YOUR INSTRUCTIONS:
Type out all the records word for word. Any pictures are to be left out.

RECORDS SHOWN:
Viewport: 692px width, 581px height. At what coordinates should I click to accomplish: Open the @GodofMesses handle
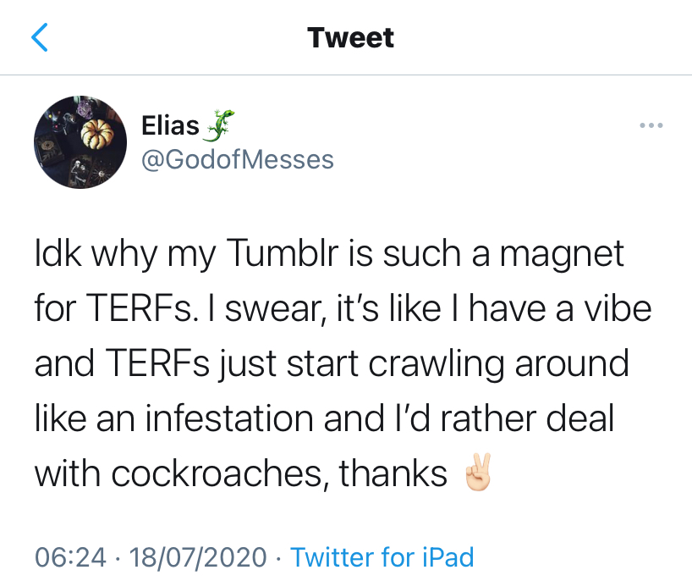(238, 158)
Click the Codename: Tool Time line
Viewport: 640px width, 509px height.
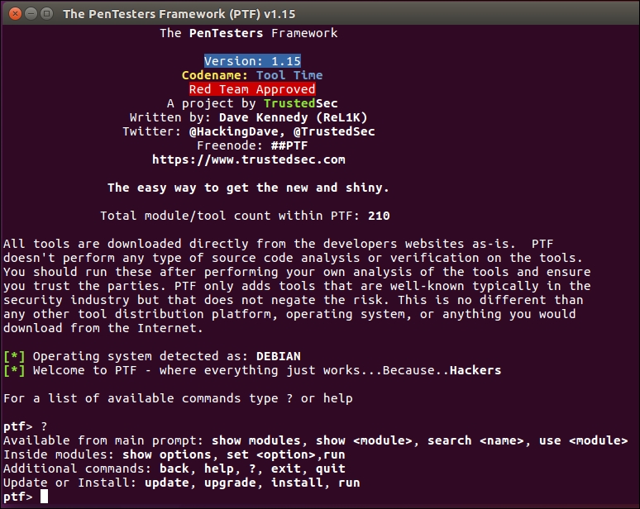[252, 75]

SOLUTION TO THE PROBLEM:
Viewport: 692px width, 581px height. At what coordinates should I click to accomplish: Open the @GodofMesses handle
(238, 158)
Click the Codename: Tool Time line
Viewport: 640px width, 509px height.
[252, 75]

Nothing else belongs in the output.